Friday, July 13, 2018

TV’s Dirty Dancing: Putting Baby in a Corner

No one pretends that the original Dirty Dancing is a masterpiece. Its  story beats are obvious; some of its casting doesn’t work (e.g. an older sister who resembles 17-year-old Baby not at all) and there’s woefully little discussion of the pitfalls of teen sex. But the 1987 film also has some unmistakable assets: a great score, an ending that appeals to the romantic in all of us, and (especially) a dance duo who make our hearts go pitter-pat. As bad-boy dance instructor Johnny Castle, Patrick Swayze is thrillingly sexy, while still managing to convince us of his tender side. Lithe Jennifer Grey (age 27), is credible as a sheltered teen learning how to spread her wings. When, late in the film, she leaps into Swayze’s arms for a triumphant “angel lift,” the moment is sheer terpsichorean perfection. Vicariously we too have the time of our lives, watching these born dancers go through their paces. Truly, they make ME feel like dancing.

Which is why I was curious to see the 2017 TV remake. The original, a modestly budgeted flick from Vestron that was expected to go pretty much unnoticed, made such an impact on young people everywhere that it wasn’t too surprising to see it re-tooled as a TV movie. This, after all, is an era in which the TV versions of several Broadway musical hits (The Sound of Music, The Wiz, Grease) have attracted big audiences. Those shows were all broadcast live, enjoying the energy as well as the challenge of in-the-moment performance. Dirty Dancing was not filmed in the same throw-caution-to-the-winds way. In order to replicate the atmosphere of Kellerman’s, the fictionalized Catskill resort of the movies, it was filmed on location, amid the lakes and piney woods of North Carolina. Still, this new Dirty Dancing is intended to come off as a genuine musical entertainment, which has helped contribute to one of the odder aspects of the storytelling.

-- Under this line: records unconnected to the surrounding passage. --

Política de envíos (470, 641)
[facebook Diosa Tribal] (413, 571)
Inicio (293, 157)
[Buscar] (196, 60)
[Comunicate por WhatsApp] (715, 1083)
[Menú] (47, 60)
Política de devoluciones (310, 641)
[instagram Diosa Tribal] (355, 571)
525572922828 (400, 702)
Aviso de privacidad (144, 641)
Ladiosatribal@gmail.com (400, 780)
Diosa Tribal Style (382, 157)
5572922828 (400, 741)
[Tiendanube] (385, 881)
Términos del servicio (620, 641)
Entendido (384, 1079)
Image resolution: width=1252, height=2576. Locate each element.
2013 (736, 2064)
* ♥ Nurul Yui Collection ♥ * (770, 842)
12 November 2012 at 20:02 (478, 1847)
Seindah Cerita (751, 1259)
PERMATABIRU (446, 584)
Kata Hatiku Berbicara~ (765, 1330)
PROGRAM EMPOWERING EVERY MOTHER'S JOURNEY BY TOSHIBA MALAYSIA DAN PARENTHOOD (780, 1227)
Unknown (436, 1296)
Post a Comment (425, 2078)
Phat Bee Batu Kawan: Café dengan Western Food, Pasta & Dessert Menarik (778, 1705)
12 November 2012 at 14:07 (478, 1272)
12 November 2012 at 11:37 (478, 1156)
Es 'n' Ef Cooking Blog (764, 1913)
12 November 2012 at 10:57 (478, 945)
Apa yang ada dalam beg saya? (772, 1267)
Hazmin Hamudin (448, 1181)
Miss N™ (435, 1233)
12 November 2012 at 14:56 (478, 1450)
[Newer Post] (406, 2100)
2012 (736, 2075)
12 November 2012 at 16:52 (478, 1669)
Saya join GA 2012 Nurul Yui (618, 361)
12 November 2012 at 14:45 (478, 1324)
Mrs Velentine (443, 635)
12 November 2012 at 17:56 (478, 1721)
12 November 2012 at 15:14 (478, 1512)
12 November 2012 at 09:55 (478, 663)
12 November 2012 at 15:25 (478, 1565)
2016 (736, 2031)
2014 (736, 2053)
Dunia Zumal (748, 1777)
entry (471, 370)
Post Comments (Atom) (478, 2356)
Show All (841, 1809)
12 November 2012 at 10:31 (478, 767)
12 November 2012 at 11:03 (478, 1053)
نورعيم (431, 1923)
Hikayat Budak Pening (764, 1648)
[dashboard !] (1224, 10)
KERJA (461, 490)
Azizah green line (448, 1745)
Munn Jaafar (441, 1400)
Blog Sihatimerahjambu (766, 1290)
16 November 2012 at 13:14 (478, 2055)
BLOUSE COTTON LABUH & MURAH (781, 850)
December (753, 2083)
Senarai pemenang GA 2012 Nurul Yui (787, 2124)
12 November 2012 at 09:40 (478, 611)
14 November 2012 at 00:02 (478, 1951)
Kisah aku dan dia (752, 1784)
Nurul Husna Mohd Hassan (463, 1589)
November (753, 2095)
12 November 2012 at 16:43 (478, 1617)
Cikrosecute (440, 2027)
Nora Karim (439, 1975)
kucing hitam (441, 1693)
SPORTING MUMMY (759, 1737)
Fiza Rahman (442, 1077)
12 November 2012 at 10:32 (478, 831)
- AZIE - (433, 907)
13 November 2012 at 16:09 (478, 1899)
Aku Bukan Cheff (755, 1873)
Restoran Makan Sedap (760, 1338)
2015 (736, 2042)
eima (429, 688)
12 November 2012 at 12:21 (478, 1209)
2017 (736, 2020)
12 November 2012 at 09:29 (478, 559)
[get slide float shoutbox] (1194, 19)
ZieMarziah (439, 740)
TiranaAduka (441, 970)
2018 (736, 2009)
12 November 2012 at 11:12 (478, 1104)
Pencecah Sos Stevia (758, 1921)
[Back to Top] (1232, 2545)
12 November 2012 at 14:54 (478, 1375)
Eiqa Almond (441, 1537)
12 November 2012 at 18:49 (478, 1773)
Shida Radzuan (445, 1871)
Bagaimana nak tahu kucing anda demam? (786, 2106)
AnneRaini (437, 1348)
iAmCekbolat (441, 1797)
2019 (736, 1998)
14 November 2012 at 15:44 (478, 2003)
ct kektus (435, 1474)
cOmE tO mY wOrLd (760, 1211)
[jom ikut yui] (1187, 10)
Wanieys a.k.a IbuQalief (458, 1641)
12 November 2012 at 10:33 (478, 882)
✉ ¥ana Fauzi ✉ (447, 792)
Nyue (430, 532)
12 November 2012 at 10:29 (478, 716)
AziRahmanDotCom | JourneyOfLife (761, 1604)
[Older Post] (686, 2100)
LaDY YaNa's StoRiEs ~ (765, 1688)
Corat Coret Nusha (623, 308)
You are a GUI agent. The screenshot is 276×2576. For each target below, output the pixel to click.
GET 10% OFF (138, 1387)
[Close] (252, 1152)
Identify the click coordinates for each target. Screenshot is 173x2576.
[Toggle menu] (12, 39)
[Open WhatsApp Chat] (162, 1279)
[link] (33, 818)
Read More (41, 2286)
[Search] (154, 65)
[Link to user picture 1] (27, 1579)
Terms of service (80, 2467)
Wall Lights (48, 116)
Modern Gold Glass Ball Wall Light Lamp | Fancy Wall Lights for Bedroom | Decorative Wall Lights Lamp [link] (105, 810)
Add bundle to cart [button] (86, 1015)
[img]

The makers of this re-make brag about how they’ve improved upon the original by fleshing out such featured characters as Baby’s sister, mother, father, and the hot-to-trot divorcee who complicates life for Johnny. This turns out to mean that each of them gets a spotlighted musical number. You see, Baby’s mom (Debra Messing) is feeling neglected by her workaholic spouse, so she threatens divorce . . . but when she croons “The Way You Look Tonight” in front of a rapt Kellerman’s audience, her husband (Bruce Greenwood) realizes how much he loves her. Which leads, in turn, to him seated at the piano in the hotel’s rehearsal hall, playing and singing the very same tune. And Baby’s sister (Sarah Hyland of Modern Family) ventures a ukulele duet with the camp’s African-American piano player, Because the story is still set in 1963, the filmmakers are clearly trying to convey a brave social message.

My biggest problem, though, is with this film’s Baby, played by Abigail Breslin. She’s an appealing actress, whom I fondly remember from Little Miss Sunshine, but (alas) a dancer she is not. With her chunky, busty figure and physical awkwardness, she is convincing as the Ugly Duckling Baby of the early scenes. But her transformation into a skillful dance partner (as well as sexual partner) for Johnny is not to be believed for a moment. When they performed the famous “Angel Lift,” I was relieved that poor Colt Prattes, playing Johnny, remained upright. See below to compare the two versions.

One key plot point in Dirty Dancing remains an illegal abortion that comes close to ending in tragedy. It’s alarming, frankly, that in 2018 this seems like Dirty Dancing’s most timely detail.